The API part of the TESK project. For a general overview of the project, please visit TESK core project page
TESK is an implementation of GA4GH TES standard for Kubernetes and TESK API exposes TES-compliant endpoints.
TESK uses Kubernetes Batch API (Jobs) to schedule execution of TES tasks. The result of task execution is stored in and retrieved directly from Kubernetes API objects (Jobs and Pods objects); TESK currently does not use any other storage (DB) than Kubernetes itself. Persistent Volume Claims are used as a temporary storage to handle input and output files of a task and pass it over between executors of a task and are destroyed immediately after task completion.

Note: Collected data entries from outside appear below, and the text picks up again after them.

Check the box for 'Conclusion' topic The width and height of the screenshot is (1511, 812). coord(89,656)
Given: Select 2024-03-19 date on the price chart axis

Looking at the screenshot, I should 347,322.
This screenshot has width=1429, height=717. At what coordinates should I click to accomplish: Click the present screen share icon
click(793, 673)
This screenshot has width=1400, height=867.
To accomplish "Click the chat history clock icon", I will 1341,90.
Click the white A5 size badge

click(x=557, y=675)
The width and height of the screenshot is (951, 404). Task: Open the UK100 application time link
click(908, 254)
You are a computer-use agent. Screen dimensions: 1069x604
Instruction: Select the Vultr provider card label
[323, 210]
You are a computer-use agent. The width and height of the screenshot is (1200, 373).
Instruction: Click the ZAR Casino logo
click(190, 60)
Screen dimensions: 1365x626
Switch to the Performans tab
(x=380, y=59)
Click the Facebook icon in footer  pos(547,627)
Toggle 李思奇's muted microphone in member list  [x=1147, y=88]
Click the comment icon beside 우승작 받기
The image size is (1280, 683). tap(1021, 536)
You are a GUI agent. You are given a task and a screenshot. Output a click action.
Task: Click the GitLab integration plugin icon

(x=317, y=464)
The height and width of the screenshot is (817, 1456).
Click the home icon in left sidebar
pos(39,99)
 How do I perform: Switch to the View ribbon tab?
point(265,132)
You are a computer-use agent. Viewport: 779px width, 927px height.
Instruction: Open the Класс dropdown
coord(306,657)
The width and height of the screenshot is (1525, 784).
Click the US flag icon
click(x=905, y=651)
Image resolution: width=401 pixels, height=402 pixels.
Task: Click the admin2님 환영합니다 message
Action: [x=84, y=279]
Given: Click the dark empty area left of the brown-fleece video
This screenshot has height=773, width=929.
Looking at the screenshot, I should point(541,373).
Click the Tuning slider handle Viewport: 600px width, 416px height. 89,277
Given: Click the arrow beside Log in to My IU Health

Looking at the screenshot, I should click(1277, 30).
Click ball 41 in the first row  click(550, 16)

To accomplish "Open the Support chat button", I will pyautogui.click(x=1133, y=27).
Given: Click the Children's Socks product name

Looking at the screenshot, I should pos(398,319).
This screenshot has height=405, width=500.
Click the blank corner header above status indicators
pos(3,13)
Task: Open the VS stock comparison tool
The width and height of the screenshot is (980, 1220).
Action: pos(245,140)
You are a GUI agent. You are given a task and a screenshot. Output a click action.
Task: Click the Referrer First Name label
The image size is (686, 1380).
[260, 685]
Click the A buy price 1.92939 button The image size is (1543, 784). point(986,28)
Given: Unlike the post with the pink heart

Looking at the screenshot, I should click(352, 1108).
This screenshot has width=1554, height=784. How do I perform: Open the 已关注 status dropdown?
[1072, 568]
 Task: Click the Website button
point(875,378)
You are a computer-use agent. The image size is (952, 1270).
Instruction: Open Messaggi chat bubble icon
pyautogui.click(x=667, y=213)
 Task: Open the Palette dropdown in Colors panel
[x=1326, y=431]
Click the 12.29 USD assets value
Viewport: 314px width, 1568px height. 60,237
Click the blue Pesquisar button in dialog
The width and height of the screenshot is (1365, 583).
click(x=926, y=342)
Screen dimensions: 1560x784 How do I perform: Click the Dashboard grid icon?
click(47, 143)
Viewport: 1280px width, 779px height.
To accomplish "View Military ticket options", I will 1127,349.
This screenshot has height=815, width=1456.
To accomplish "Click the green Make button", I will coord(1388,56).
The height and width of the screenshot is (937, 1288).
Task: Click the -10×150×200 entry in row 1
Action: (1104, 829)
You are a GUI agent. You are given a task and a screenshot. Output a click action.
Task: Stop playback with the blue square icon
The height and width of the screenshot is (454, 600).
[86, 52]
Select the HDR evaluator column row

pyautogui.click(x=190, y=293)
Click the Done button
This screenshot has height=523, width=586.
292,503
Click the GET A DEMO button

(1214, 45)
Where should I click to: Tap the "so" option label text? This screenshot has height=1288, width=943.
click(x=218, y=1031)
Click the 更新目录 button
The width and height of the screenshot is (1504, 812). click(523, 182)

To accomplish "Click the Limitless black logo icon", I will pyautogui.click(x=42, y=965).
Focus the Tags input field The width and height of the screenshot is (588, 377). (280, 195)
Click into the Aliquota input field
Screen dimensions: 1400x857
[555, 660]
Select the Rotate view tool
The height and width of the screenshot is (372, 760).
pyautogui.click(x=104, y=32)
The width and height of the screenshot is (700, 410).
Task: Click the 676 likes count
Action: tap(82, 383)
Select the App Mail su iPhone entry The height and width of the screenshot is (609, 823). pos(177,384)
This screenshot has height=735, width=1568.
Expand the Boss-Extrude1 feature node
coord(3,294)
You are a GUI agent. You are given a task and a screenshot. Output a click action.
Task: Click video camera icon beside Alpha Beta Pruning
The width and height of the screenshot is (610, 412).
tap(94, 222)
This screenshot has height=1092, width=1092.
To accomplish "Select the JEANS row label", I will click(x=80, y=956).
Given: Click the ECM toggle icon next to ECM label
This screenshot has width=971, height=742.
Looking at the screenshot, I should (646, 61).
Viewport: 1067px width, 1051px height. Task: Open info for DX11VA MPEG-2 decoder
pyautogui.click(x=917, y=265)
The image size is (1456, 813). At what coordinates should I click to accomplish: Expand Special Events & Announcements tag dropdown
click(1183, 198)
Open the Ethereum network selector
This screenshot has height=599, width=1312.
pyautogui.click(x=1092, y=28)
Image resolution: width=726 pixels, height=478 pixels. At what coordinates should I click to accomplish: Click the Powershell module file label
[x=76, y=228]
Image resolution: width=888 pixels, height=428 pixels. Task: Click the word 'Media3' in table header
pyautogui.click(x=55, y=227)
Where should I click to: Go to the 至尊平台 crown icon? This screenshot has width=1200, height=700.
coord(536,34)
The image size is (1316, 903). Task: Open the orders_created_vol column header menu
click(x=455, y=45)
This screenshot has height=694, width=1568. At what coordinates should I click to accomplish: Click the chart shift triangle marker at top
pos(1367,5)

When API gets a request to create a new TES task, TESK performs following steps:
- API creates a Taskmaster - a new single Kubernetes Job per task, that handles the logic of processing inputs, outputs and running task's executors in a sequence. API passes a parameter to Taskmaster - a JSON object composed of - unchanged - TES Inputs/Outputs/Volumes and TES executors packaged as Kubernetes Job objects. Request finishes immediately without waiting for the task completion. Auto-generated task ID is returned as a response.
- If any Inputs/Outputs/Volumes are present Taskmaster creates a single PVC per task.
- Taskmaster creates Inputs Filer, yet another Kubernetes Job (one per task), adds PVC from step 2. to it and maps Input/Output/Volume directories as volume mounts pointing to subpaths of the PVC.
- Inputs Filer downloads input files (currently supports HTTP and FTP), places them at paths inside PVC and finishes.
- Taskmaster for each executor in a list: adds PVC as a volume, maps Inputs/Outputs/Volumes as volume mounts (the same way as for Filer), creates Kubernetes Job and waits until job's completion (by polling get job endpoint). If job fails, Taskmaster finishes. If Executor job succeeds, Taskmaster repeats all the steps for next executor in the list. Taskmaster's loop can be interrupted by cancelling a task. If Taskmaster detects task cancellation, it immediately finishes.
- Each Executor runs actual computation and records its results in mounted PVC (or in stdout only).
- After successful completion of all Executors, Taskmaster creates Outputs Filer, yet another Kubernetes Job (one per task), adds PVC as its volume and maps Inputs/Outputs/Volumes as in previous steps.
- Outputs Filer upload output files from PVC to external storage (currently FTP) and finishes.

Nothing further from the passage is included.